Software & Data Management
The included Auniontech Hyperspectral Studio v4.x provides a complete workflow: hardware control, real-time preview, spectral calibration (using NIST-traceable tungsten-halogen and mercury-argon sources), radiometric correction, and endmember extraction via vertex component analysis (VCA) or N-FINDR. All acquisitions include embedded metadata (wavelength grid, exposure time, objective magnification, illumination type) compliant with the MIAPPE 1.1 specification for reproducible imaging experiments. Audit trails record user actions, parameter changes, and processing steps—supporting 21 CFR Part 11 compliance when deployed with optional electronic signature modules. Raw data cubes are stored in lossless compression (HDF5 + LZ4), with optional export to CSV, TIFF stacks, or MxN spectral matrices for integration into Python (scikit-learn, hylite) or R (hyperSpec) analytics pipelines.
Applications
- Life Sciences: Multiplexed fluorescence unmixing of >5 spectrally overlapping dyes (e.g., FITC/TRITC/Cy5) using single-excitation broadband illumination; quantification of NAD(P)H/FAD redox ratios in metabolic phenotyping
- Pharmaceutical QA: Spatial mapping of active pharmaceutical ingredient (API) distribution in tablet cross-sections; detection of coating thickness variation and excipient segregation
- Forensics: Non-destructive differentiation of ink formulations on questioned documents; identification of accelerant residues via C–H and O–H vibrational overtone signatures in NIR
- Materials Science: Mapping of crystallinity gradients in polymer blends; defect localization in perovskite thin films via photoluminescence peak shift analysis
- Agriculture & Food: Early detection of fungal infection in grain kernels via chlorophyll fluorescence quenching; classification of olive oil adulteration using lipid absorption features at 970 nm and 1210 nm
- Cultural Heritage: Pigment identification in historical manuscripts without sampling; monitoring of varnish degradation kinetics through carbonyl band evolution at 1720 cm⁻¹ (converted from NIR reflectance)
FAQ
Does the Model 4200M require external calibration sources?
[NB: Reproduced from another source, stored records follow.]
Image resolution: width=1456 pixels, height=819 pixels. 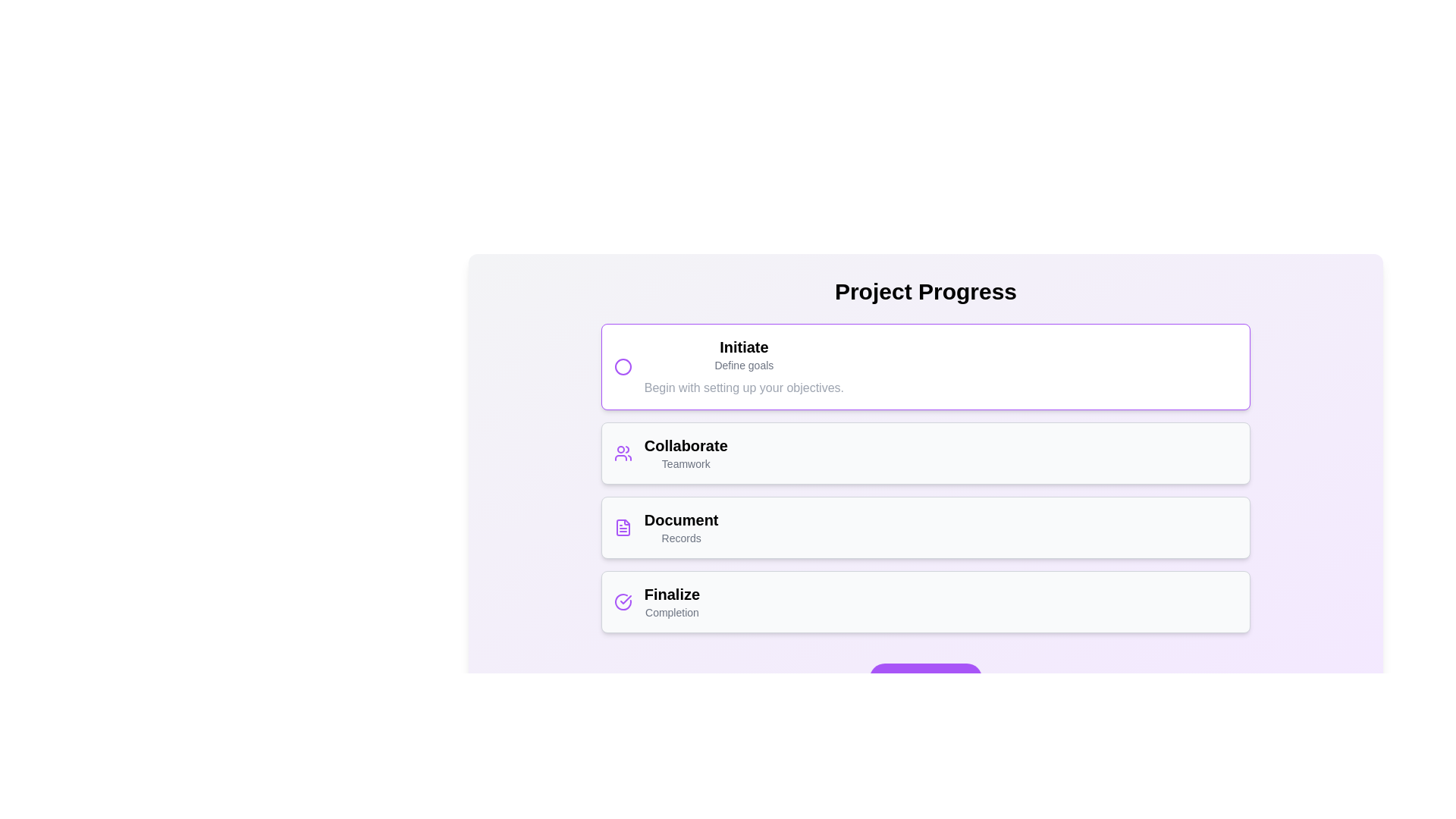 What do you see at coordinates (623, 366) in the screenshot?
I see `the circular icon with a purple outline located at the leftmost side of the card labeled 'Initiate', which is vertically aligned in the middle of the card's content area` at bounding box center [623, 366]. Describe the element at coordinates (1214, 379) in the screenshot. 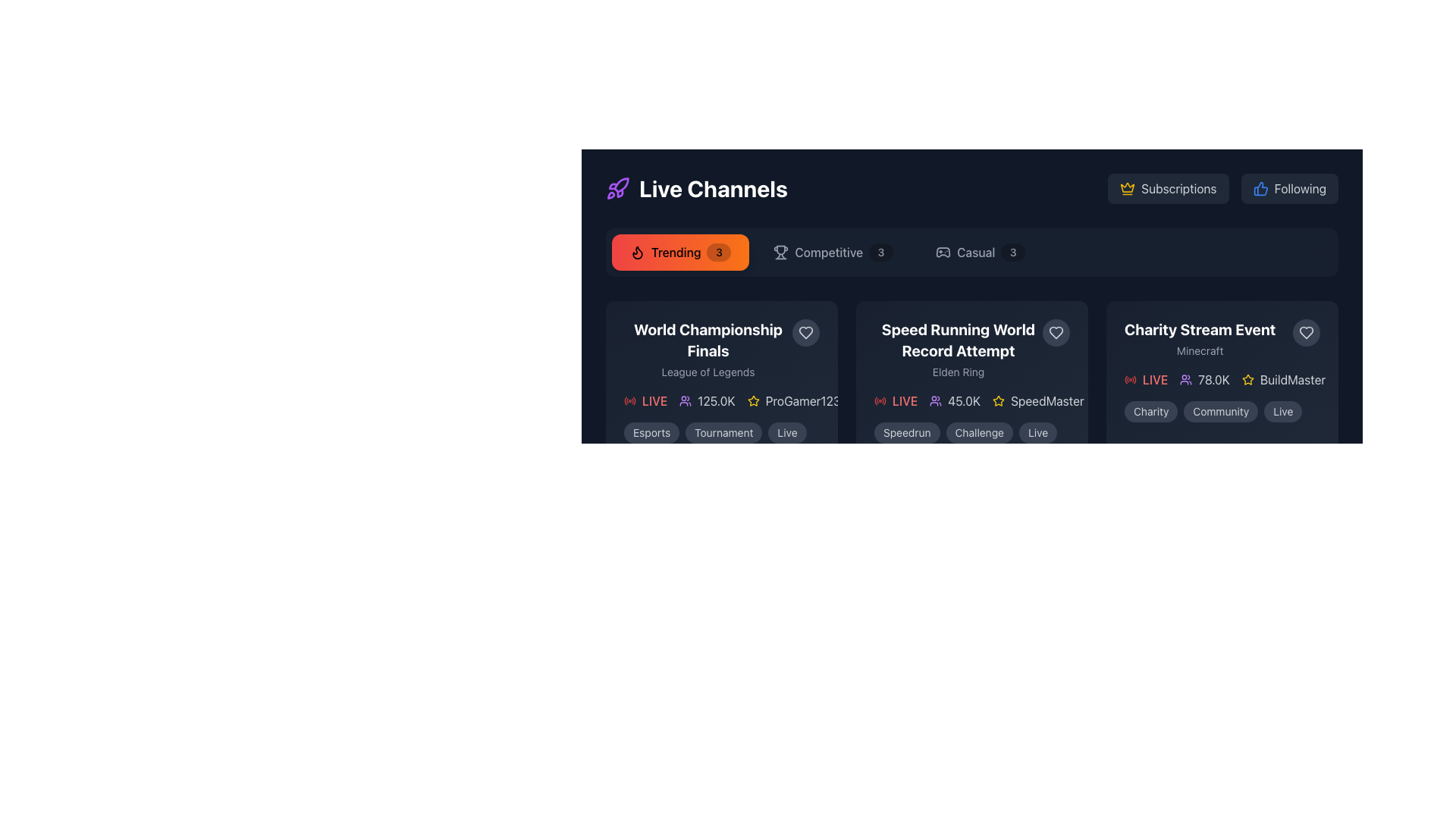

I see `the Text label displaying the number of viewers or participants in the 'Charity Stream Event' card, located centrally at the bottom line between the user group icon and the star icon` at that location.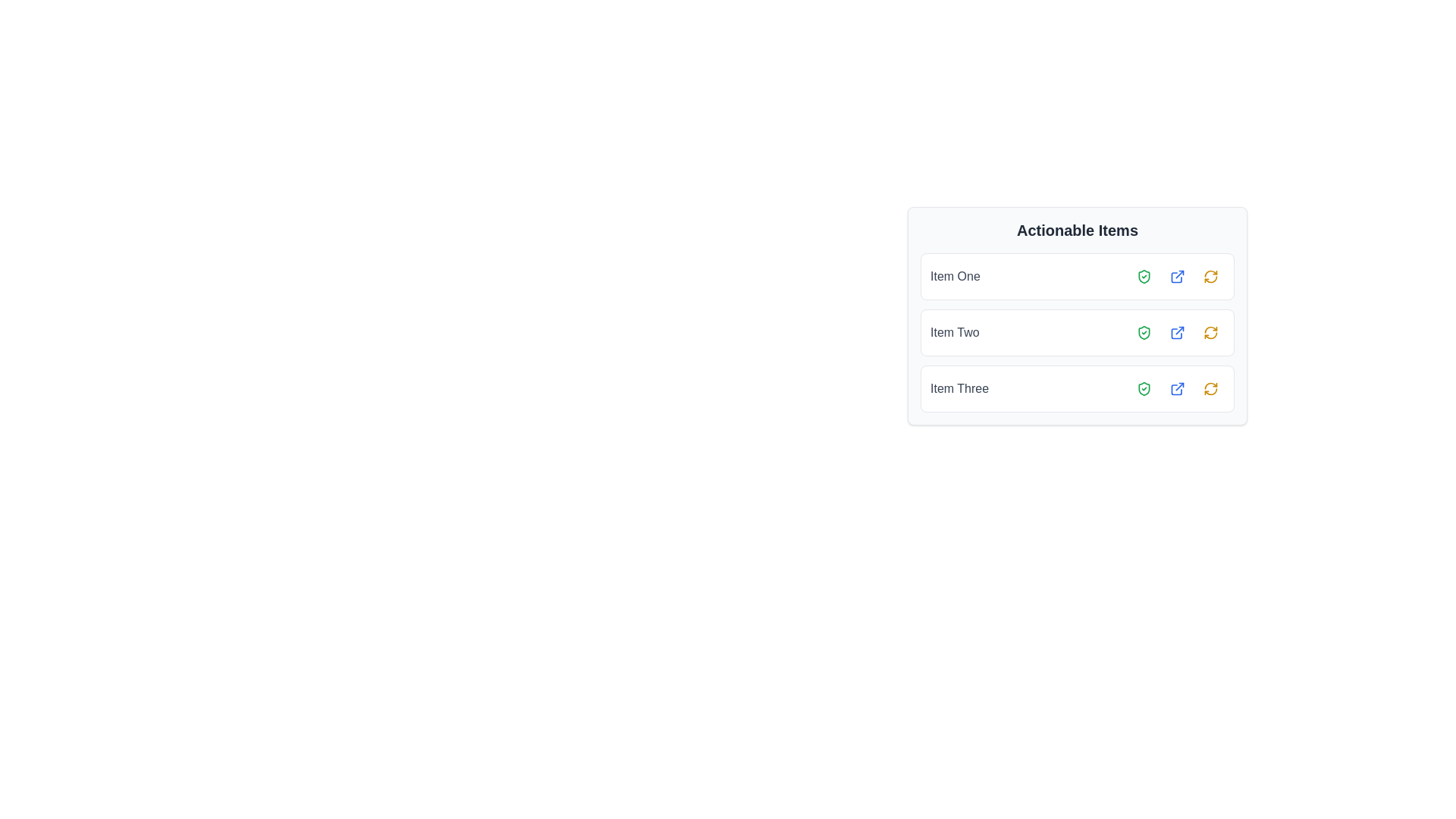 This screenshot has width=1456, height=819. I want to click on the icons of 'Item Three', the third item in the 'Actionable Items' list, to perform specific actions, so click(1076, 388).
Yes—routine calibration uses supplied NIST-traceable tungsten-halogen (radiometric) and mercury-argon (wavelength) standards. Factory calibration is performed annually; field recalibration takes <5 minutes.
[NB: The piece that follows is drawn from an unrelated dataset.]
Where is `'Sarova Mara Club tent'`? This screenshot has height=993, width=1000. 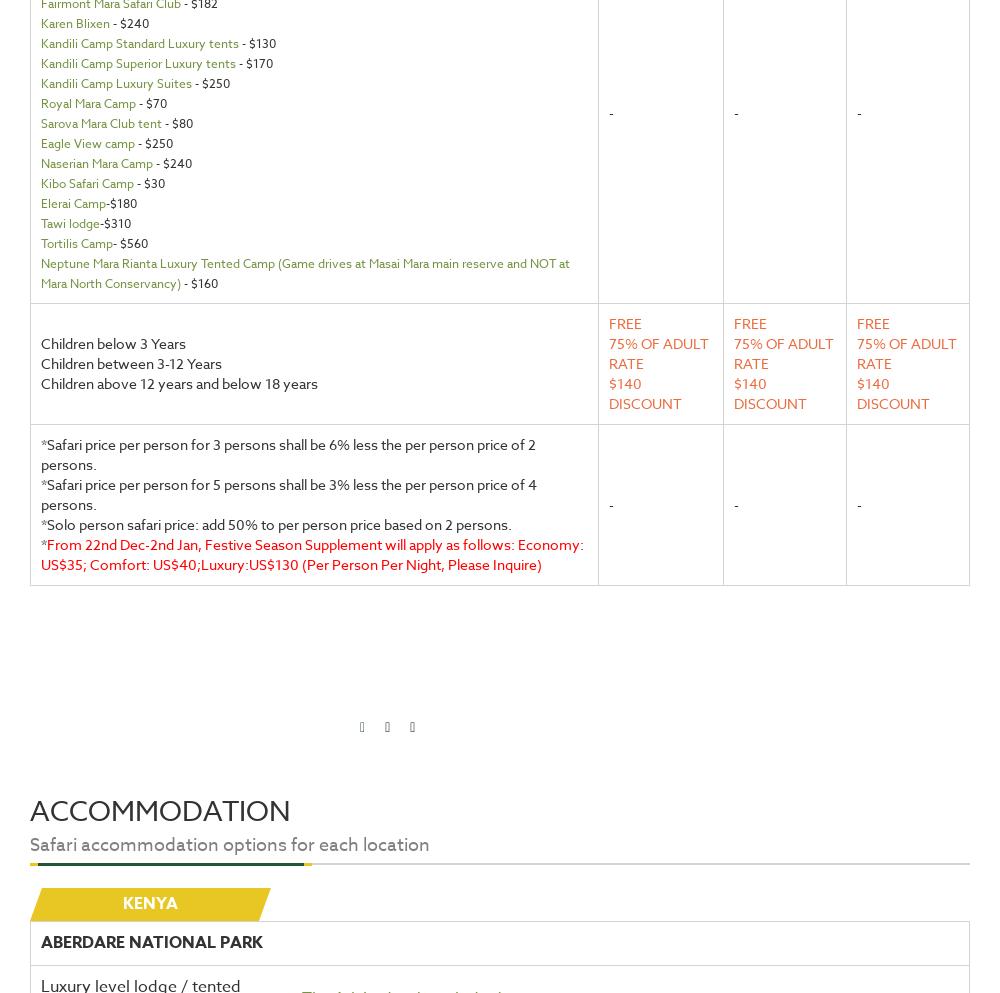 'Sarova Mara Club tent' is located at coordinates (100, 123).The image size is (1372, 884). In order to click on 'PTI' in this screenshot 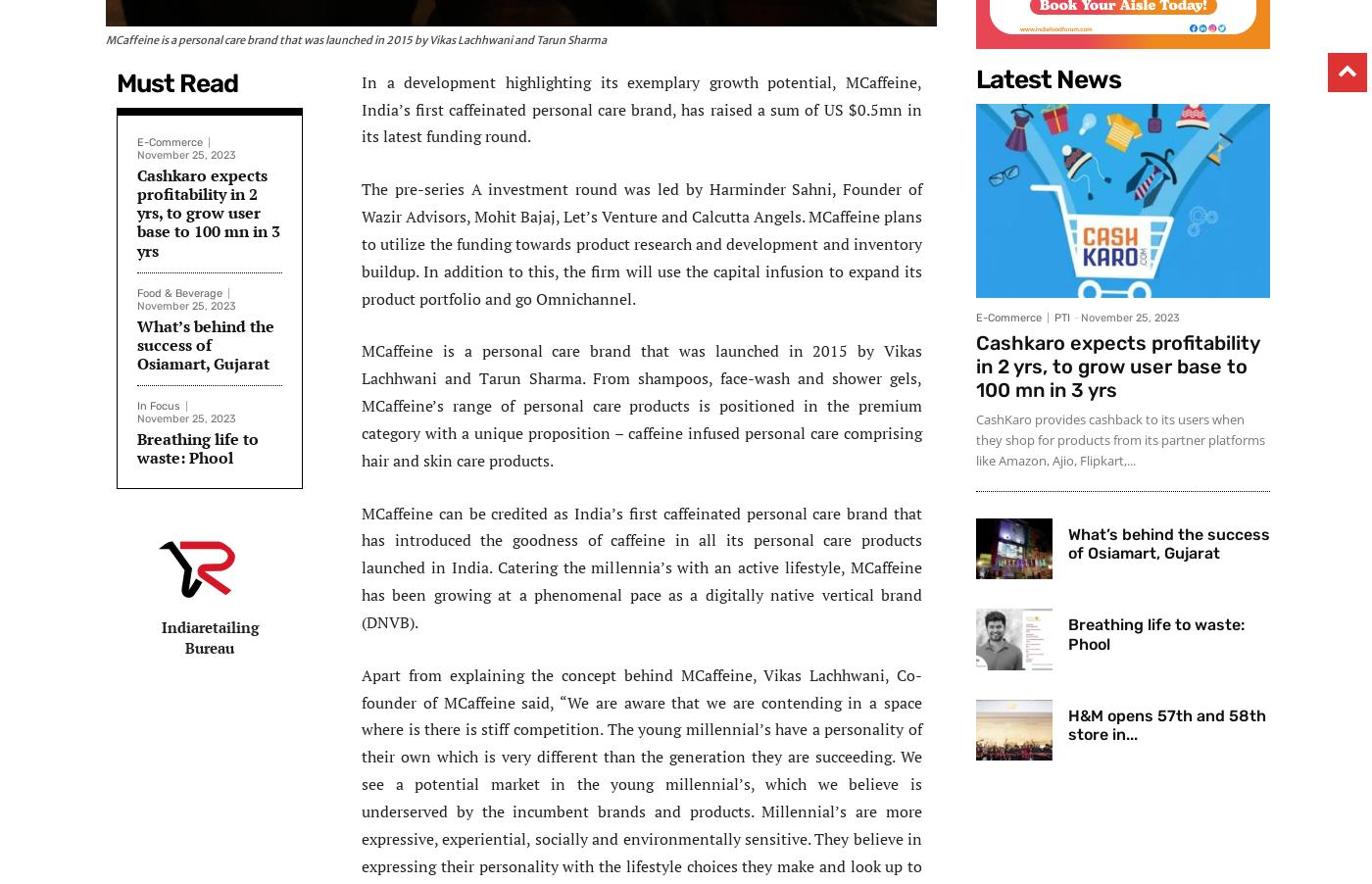, I will do `click(1062, 317)`.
Can it be integrated with automated microscope stages?
Yes—via TTL trigger input/output and RS-232/USB serial commands. Compatible with Prior, Ludl, and Marzhauser motorized stage controllers.
Is spectral data export compatible with MATLAB or Python?
Yes—raw .h5 files contain fully documented datasets (wavelength vector, intensity cube, metadata) readable via h5py, SciPy, or the open-source HySpex Python library.
What microscope brands and models are certified for coupling?
Validated interfaces exist for Olympus BX series, Nikon Eclipse Ci, Zeiss Axio Imager, and Leica DMi8; custom C-mount or infinity-corrected tube lens adapters available upon request.
Does the system support real-time spectral classification during acquisition?
Yes—user-defined spectral libraries (e.g., mineral spectra from USGS, pigment libraries from FORS database) can be loaded for on-the-fly matched-filter or SAM scoring with latency <200 ms per frame.